C'est le film le plus fameux de Cassavetes et l'un de ses meilleurs. Tourné en 1972, il n'est lancé en salles que deux ans plus tard et marque alors le premier grand succès commercial de l'acteur devenu réalisateur indépendant. Contrairement à d'autres de ses œuvres, Une femme sous influence suit un déroulement pré-écrit ; les acteurs gardent une large autonomie et peuvent notamment se donner lors de longs plan-séquences. À l'arrivée ce septième opus de Cassavetes est peut-être le plus représentatif de sa focalisation sur le langage corporel et de sa sacralisation de l'acteur (''acteur-roi'').
Gena Rowlands trouve alors un de ses meilleurs rôles dans la peau de cette femme maniaco-dépressive/bipolaire (Mabel), aux phases parfois embarrassantes et inquiétantes pour les autres. Habituée des classes moyennes et petites-bourgeoises, la caméra de Cassavetes s'invite cette fois dans un univers plus ouvrier. Peter Falk (futur héros de Columbo), le mari travaillant sur les chantiers, est souvent absent et débordé par les troubles de Mabel. Immodérément expressive et réceptive, Mabel est prisonnière d'un espace plutôt penaud et limité, où elle ne peut que s'enterrer à mesure qu'elle s'exalte ou se débat.
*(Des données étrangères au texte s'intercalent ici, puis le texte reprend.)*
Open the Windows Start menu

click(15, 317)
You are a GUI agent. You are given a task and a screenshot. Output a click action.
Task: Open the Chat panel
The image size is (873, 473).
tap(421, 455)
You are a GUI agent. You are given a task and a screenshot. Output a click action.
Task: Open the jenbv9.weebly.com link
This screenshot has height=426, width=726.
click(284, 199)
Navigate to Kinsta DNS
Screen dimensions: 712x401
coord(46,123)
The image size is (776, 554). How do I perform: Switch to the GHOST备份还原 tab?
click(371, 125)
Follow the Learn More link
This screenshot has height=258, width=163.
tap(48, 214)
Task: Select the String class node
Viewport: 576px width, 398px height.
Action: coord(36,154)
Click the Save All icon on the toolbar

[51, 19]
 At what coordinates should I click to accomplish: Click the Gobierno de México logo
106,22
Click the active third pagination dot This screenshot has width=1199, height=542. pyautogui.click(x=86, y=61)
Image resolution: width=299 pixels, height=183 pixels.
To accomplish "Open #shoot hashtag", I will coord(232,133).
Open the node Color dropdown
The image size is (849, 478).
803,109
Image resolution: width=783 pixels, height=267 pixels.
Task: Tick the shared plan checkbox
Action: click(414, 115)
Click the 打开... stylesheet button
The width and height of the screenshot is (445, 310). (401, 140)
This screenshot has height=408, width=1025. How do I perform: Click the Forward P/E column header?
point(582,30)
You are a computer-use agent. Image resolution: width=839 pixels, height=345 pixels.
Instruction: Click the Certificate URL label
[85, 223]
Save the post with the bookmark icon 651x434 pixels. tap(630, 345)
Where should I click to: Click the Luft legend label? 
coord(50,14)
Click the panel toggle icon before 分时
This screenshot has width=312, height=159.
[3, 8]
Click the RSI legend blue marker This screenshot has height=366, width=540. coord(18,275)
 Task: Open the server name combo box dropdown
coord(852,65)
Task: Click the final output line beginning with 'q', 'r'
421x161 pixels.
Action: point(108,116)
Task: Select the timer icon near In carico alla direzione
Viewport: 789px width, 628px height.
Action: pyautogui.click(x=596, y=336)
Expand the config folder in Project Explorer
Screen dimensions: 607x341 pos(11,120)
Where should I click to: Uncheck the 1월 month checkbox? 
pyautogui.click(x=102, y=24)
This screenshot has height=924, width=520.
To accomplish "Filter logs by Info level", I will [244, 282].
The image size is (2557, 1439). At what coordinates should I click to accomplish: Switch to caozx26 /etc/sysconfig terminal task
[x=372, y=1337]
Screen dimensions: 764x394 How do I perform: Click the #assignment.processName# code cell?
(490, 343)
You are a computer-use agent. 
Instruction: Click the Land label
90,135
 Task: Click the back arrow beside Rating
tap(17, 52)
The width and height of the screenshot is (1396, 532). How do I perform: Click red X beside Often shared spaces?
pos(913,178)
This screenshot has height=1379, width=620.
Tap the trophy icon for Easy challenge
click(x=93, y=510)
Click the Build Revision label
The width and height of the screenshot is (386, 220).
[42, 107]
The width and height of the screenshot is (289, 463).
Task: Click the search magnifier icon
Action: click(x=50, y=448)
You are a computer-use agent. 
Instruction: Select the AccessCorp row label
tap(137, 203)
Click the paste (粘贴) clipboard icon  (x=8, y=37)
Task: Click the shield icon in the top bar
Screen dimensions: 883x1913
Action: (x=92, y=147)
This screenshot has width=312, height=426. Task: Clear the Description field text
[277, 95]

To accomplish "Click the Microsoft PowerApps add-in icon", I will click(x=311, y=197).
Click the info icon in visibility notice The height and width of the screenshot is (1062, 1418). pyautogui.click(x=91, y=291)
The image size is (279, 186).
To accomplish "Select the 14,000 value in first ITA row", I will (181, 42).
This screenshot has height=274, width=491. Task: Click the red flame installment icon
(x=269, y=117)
Sa tension génère un inconfort et finalement la panique autour d'elle, en même temps qu'elle occupe une fonction de paratonnerre. Mabel est le catalyseur de toutes les petites névroses, le miroir des frustrations du milieu qu'elle est une des seules à affronter (les autres sont dans l'acceptation ou dans l'indifférence). À force de se couper de ses proches elle devient le bouc-émissaire de leurs malheurs. Elle passe de l'incommunicabilité hystérique à l'état de victime semi-lucide sur sa déchéance, expérimentant concrètement l'injustice et l'absurdité de sa condition, qu'elle pressentait tellement jusqu'ici, quitte à paraître inauthentique.
La séance peut tourner à vide ; un peu trop sous l'emprise de son héroine, Cassavetes n'ose jamais l'interrompre. Cette fidélité à ses principes paie en général et la spontanéité propre à son cinéma a rarement abouti à un résultat si puissant. Quelquefois le spectateur se trouve dans le surplace monomaniaque avec Mabel, mais jamais la lassitude ne pointe. Le film est triste, il traîne une part d'ennui mais reste toujours parcouru par de fortes vibrations. De grands éclats de voix viennent ponctuer et Cassavetes réussit à sortir de cet espèce de maniérisme random le caractérisant trop souvent, pour fournir des scènes poignantes car arraché à un probable réel et pas celui de clowns narcissiques ou bruyants en vain (Faces, Shadows).